Unlike Supremacy, there’s also a refreshing lack of macho cliched dialogue. A lot of macho dialogue for sure, but it’s very much written for people who’ve heard it all before and want something in the same vein but different. The first episode is quite a brutal affair; the second is a little more reserved, as our hero meets Amy Brenneman (NYPD Blue, Heat) and the two strike up a realistic, old-person’s relationship based around knowledge of their own long pasts, a lifetime of self-discovery – and a collection of exciting medications they now have to take.

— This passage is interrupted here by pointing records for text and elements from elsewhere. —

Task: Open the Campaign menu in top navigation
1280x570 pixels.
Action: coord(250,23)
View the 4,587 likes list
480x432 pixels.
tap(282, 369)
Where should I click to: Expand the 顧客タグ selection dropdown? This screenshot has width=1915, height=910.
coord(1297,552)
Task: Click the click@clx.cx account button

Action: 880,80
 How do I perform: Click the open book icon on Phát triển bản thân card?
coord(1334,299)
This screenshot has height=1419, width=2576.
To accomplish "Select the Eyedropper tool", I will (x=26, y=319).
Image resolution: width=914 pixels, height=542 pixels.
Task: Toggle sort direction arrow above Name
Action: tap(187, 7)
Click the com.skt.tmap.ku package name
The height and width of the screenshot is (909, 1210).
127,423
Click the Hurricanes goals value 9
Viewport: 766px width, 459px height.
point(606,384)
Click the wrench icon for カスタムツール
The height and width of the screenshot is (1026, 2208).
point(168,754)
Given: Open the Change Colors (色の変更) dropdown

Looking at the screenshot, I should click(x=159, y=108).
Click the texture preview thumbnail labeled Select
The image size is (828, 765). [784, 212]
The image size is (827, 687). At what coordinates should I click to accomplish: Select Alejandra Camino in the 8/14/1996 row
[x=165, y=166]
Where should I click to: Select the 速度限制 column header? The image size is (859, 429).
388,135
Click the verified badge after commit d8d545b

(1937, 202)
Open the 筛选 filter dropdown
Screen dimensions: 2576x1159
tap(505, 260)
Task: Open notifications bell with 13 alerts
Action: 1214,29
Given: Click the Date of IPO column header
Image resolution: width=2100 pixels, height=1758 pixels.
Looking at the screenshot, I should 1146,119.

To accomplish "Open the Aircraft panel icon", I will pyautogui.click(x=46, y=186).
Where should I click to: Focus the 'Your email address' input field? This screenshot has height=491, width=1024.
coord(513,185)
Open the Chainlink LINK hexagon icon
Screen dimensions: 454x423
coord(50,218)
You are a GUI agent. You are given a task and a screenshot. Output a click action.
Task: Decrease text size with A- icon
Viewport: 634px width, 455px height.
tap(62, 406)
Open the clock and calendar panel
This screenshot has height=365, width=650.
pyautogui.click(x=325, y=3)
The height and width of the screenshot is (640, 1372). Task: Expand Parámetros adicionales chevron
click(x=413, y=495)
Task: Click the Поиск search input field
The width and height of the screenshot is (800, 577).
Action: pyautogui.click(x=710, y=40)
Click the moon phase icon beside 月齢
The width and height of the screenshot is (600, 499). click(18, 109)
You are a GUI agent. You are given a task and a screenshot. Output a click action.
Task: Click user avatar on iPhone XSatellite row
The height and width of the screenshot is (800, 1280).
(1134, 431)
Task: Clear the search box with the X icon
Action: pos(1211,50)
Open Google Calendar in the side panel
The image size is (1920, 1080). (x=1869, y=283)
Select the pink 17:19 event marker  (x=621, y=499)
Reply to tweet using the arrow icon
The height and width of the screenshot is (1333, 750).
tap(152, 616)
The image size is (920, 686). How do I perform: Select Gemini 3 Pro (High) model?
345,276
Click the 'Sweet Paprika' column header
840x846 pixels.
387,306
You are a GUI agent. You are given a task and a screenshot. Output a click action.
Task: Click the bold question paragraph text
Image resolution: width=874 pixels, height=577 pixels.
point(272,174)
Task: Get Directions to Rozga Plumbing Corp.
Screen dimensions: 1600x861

Bridges is awesome: he’s not sleeping walking his way through this one at all. Lithgow is permanently electrifying. Even the supporting cast (which includes Alia Shawkat and Joel Grey! Yes, he’s still alive and acting!) are mesmerising. If you like a good spy show, this is definitely one to try.
(I’ve put Disney+ as all the news sites say that’s where it’s going to be. But they also say June 17. And it’s not there yet. So take that with a pinch of salt.)